» WHAT YOU HAVE TO DO
From the records below, print exactly the lines starting at the one containing "Given: Select the World Building tool" and ending at the one containing "Open the Composition", ends included, and nothing else.

(EXTRACTED DATA begins)

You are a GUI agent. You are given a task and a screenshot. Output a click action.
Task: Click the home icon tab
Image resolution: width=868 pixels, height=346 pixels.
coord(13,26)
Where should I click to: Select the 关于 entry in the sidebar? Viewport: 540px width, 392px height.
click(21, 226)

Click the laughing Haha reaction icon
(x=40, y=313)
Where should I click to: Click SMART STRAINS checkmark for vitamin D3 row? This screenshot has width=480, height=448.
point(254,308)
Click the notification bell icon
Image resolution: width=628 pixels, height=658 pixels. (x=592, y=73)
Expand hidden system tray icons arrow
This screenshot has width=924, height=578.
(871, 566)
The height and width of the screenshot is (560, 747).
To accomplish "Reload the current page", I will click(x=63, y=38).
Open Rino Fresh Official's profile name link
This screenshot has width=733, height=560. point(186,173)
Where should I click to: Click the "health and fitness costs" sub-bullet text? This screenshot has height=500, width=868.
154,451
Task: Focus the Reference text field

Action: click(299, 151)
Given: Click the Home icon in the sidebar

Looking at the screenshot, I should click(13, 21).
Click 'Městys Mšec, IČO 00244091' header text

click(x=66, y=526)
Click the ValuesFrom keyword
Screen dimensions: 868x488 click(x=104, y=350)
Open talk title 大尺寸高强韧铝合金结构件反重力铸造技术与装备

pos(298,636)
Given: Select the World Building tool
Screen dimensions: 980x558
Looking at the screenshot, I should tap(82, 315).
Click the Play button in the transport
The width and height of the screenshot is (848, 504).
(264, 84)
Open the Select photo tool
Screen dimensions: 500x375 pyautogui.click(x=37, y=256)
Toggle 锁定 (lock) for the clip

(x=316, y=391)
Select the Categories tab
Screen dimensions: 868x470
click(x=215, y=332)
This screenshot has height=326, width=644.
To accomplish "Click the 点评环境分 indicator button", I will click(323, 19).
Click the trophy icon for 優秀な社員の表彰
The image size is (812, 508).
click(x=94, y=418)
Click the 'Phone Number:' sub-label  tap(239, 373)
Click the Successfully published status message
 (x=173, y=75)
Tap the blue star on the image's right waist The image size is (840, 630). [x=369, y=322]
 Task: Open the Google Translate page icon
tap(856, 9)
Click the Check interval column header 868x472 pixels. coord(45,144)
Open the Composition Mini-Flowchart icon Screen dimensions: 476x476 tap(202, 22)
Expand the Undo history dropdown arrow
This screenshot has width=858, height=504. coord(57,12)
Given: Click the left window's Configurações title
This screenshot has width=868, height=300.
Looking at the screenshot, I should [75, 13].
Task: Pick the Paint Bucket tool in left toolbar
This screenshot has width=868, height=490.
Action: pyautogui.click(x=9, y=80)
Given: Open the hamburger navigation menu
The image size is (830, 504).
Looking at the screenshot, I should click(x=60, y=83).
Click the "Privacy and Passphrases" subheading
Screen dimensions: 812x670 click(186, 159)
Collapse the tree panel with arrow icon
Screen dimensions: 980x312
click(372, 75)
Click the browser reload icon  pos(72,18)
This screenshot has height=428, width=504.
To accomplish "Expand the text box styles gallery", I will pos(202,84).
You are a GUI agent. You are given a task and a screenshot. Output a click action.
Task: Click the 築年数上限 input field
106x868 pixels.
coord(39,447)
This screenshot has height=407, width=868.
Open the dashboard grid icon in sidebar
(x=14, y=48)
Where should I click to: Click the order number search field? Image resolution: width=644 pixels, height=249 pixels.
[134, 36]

(EXTRACTED DATA ends)

» SOLUTION TO THIS EXERCISE
Given: Select the World Building tool
Screen dimensions: 980x558
Looking at the screenshot, I should tap(82, 315).
Click the Play button in the transport
The width and height of the screenshot is (848, 504).
(264, 84)
Open the Select photo tool
Screen dimensions: 500x375 pyautogui.click(x=37, y=256)
Toggle 锁定 (lock) for the clip

(x=316, y=391)
Select the Categories tab
Screen dimensions: 868x470
click(x=215, y=332)
This screenshot has height=326, width=644.
To accomplish "Click the 点评环境分 indicator button", I will click(323, 19).
Click the trophy icon for 優秀な社員の表彰
The image size is (812, 508).
click(x=94, y=418)
Click the 'Phone Number:' sub-label  tap(239, 373)
Click the Successfully published status message
 (x=173, y=75)
Tap the blue star on the image's right waist The image size is (840, 630). [x=369, y=322]
 Task: Open the Google Translate page icon
tap(856, 9)
Click the Check interval column header 868x472 pixels. coord(45,144)
Open the Composition Mini-Flowchart icon Screen dimensions: 476x476 tap(202, 22)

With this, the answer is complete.